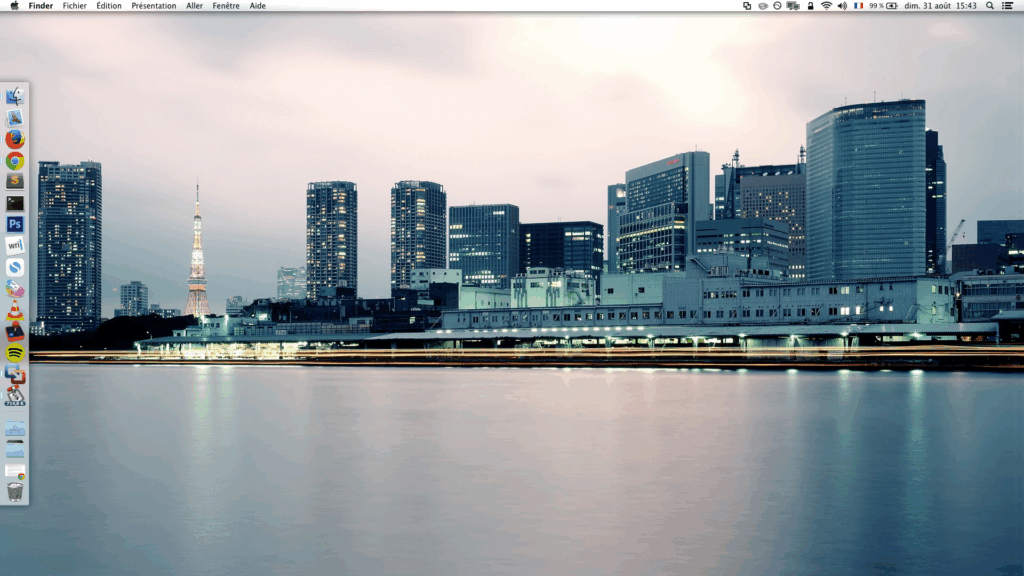
Task: Open the Fichier menu
Action: pyautogui.click(x=73, y=5)
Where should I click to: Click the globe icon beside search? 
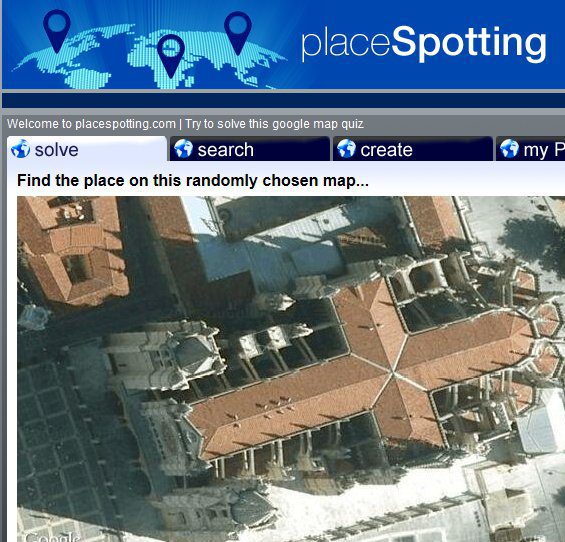click(x=183, y=149)
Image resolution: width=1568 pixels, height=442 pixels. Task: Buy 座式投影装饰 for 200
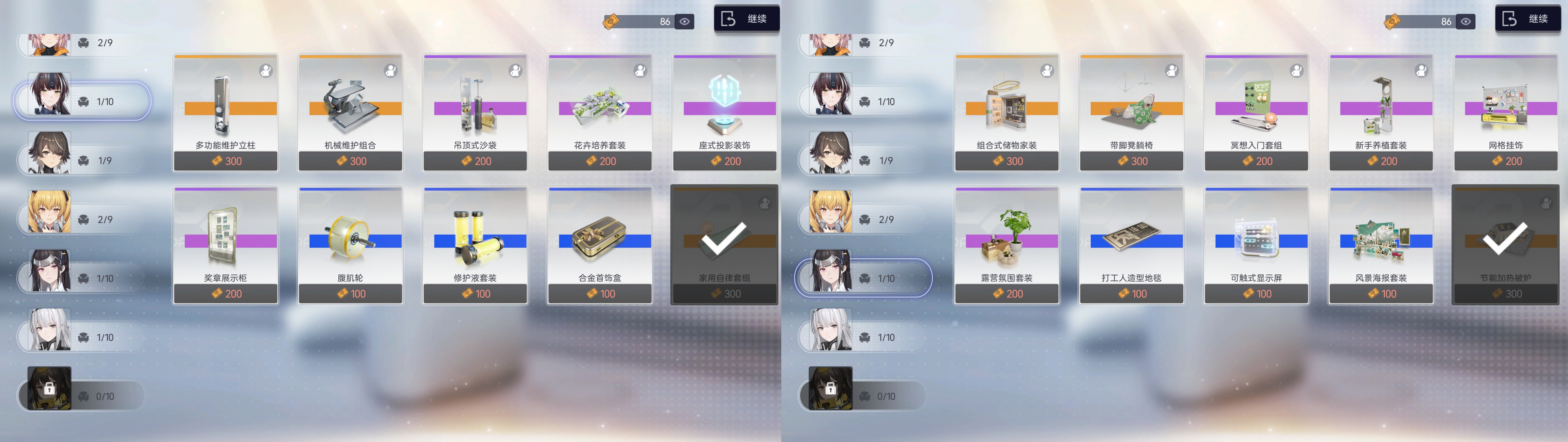click(724, 161)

----------------

Print only the lines running from the one containing "Image resolution: width=1568" to the end of the data above, exactly; include no pictures.

_Result_.
Image resolution: width=1568 pixels, height=442 pixels. Task: Buy 座式投影装饰 for 200
click(724, 161)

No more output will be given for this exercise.